Write out each entry again. Keep every word exactly as it is.
:::::
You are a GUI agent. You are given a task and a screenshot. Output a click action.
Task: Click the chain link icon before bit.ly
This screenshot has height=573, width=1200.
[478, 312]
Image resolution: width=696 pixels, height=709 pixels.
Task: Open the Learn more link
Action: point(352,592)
:::::
> [Answer box]
You are a GUI agent. You are given a task and a screenshot. Output a click action.
Task: Click the chain link icon before bit.ly
This screenshot has height=573, width=1200.
[478, 312]
Image resolution: width=696 pixels, height=709 pixels.
Task: Open the Learn more link
Action: point(352,592)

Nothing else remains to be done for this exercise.